Friday, August 26, 2011

School's daily PE, fresh fruit set kids on a healthy path


The school board said, "Make health a priority."

With that directive, Cheryl McIntire began the next phase of her career three years ago, as principal of Northeast Elementary Magnet School in Danville, Illinois.

This summer, she flew to New York to receive the first Gold Award given to an elementary school by the Alliance for a Healthier Generation, which has been working with schools since 2006 to fight childhood obesity.

Certain things at Northeast Elementary really stand out. During class, the teachers lead students through a physical activity break, where they do yoga or some simple stretching. They have PE class every single day, and snack on fresh fruits like strawberries, grapes and blueberries.

The Alliance, founded by the Clinton Foundation and the American Heart Association, currently partners with about 12,000 of the nation’s 99,000 elementary and secondary schools to offer free guidance on improving school environments.

Of those 12,000 schools, only three have received the Gold Award.

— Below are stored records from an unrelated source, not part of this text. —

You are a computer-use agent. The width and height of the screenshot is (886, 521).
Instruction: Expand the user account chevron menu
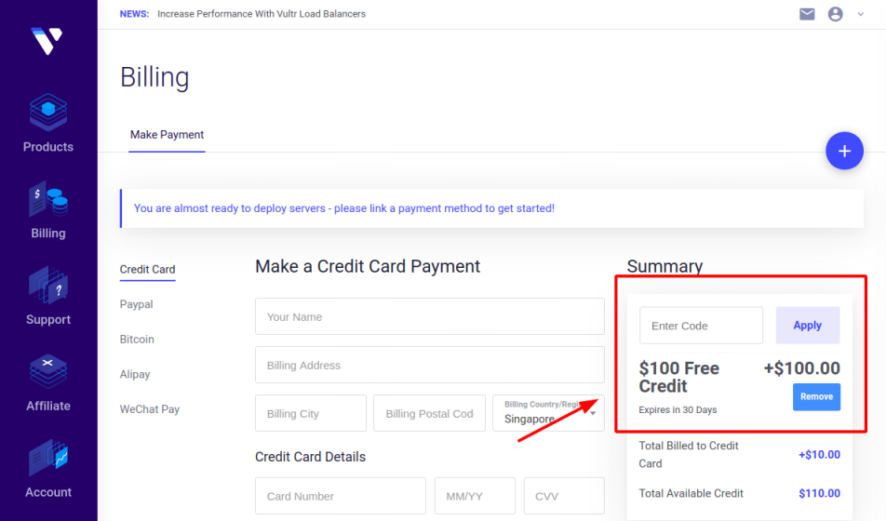click(x=861, y=14)
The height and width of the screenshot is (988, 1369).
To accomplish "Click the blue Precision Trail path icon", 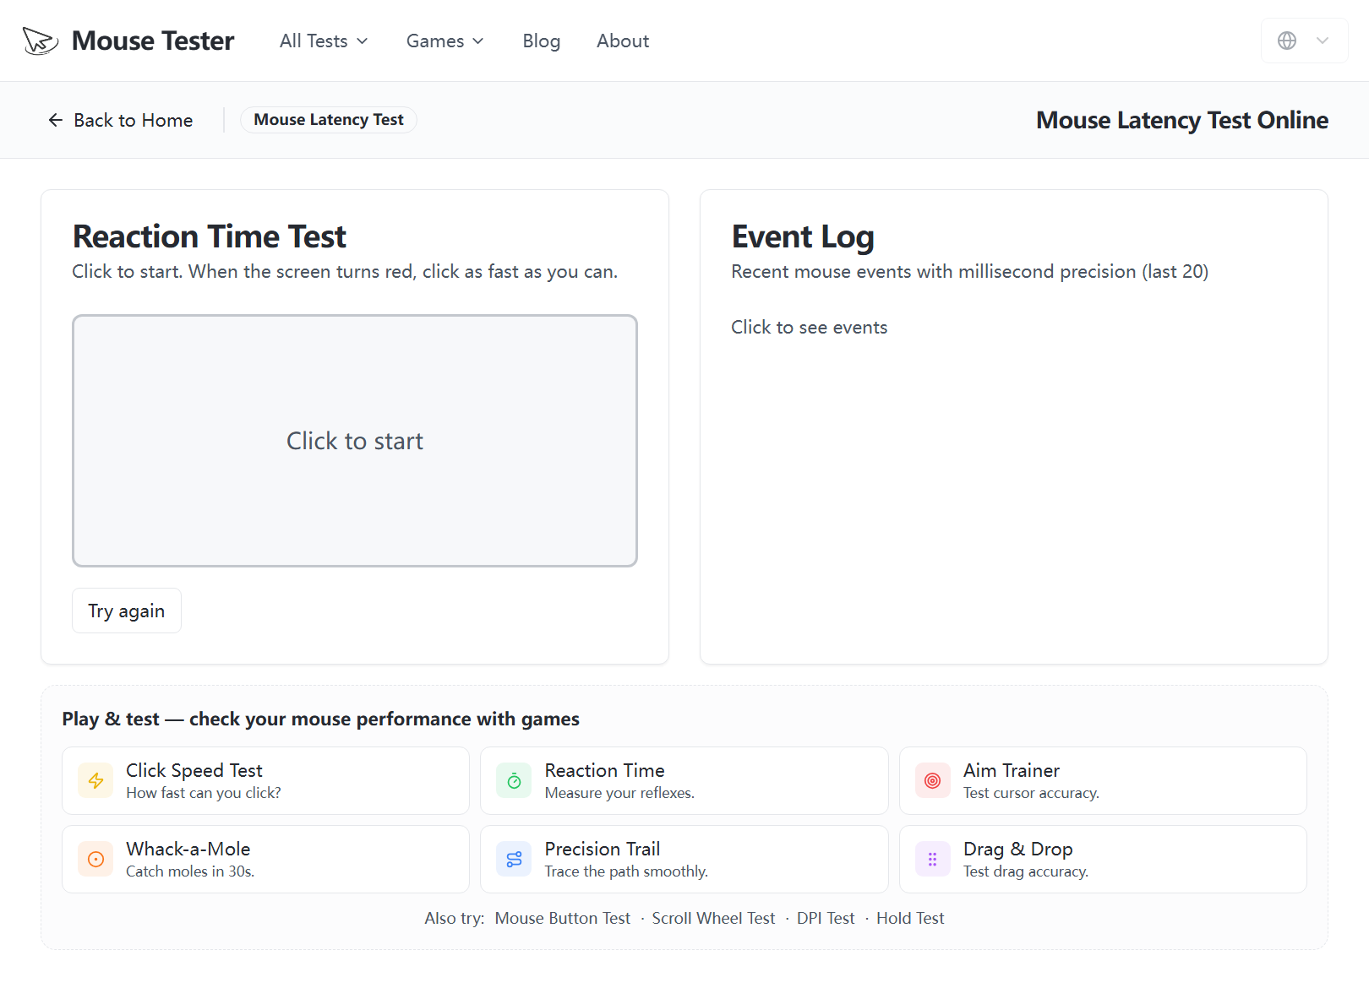I will (514, 860).
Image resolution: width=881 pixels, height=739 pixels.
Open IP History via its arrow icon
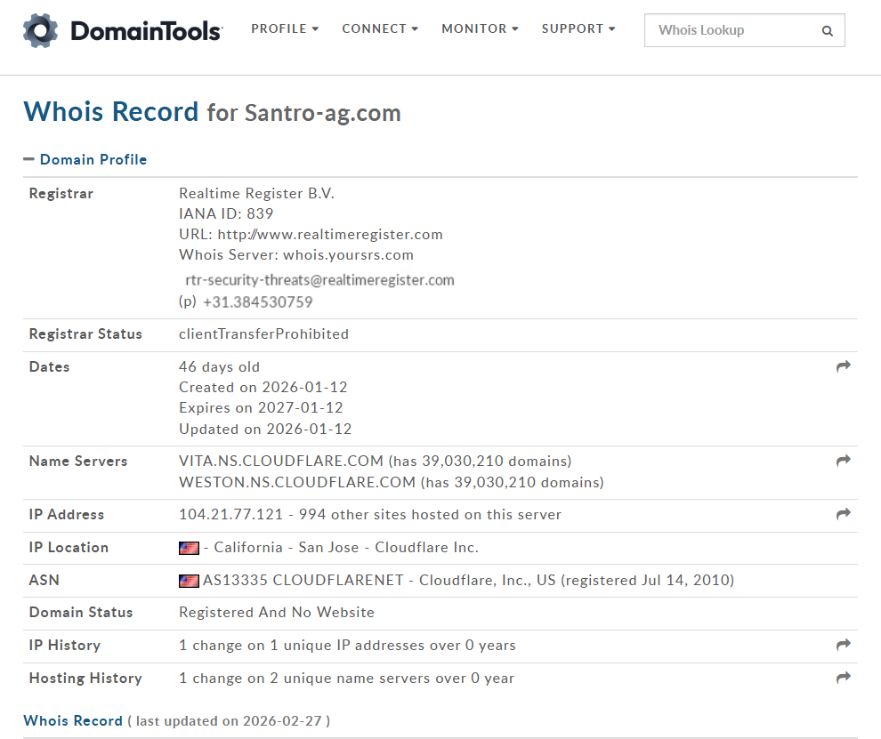pos(844,645)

“If we can measure that we have stopped the rise of young children who are obese and chronically overweight and that it’s going back down, and if we can see a reversal in the number of young people who developed type II diabetes,” former President Bill Clinton tells Dr. Sanjay Gupta, “then I think you will see that will have enormous ramifications through the health care system.”

In the halls of Northeast Elementary, a banner announces the school’s Gold Award status, but the real impact, say administrators, is felt well beyond the campus walls.

“One of the things on our parents' survey is how excited they were about the exposure that our children have had to fruits and vegetables that they have never tasted before,” says McIntire, “and how much they’ve encouraged their parents when they’re grocery shopping to buy those things at home.”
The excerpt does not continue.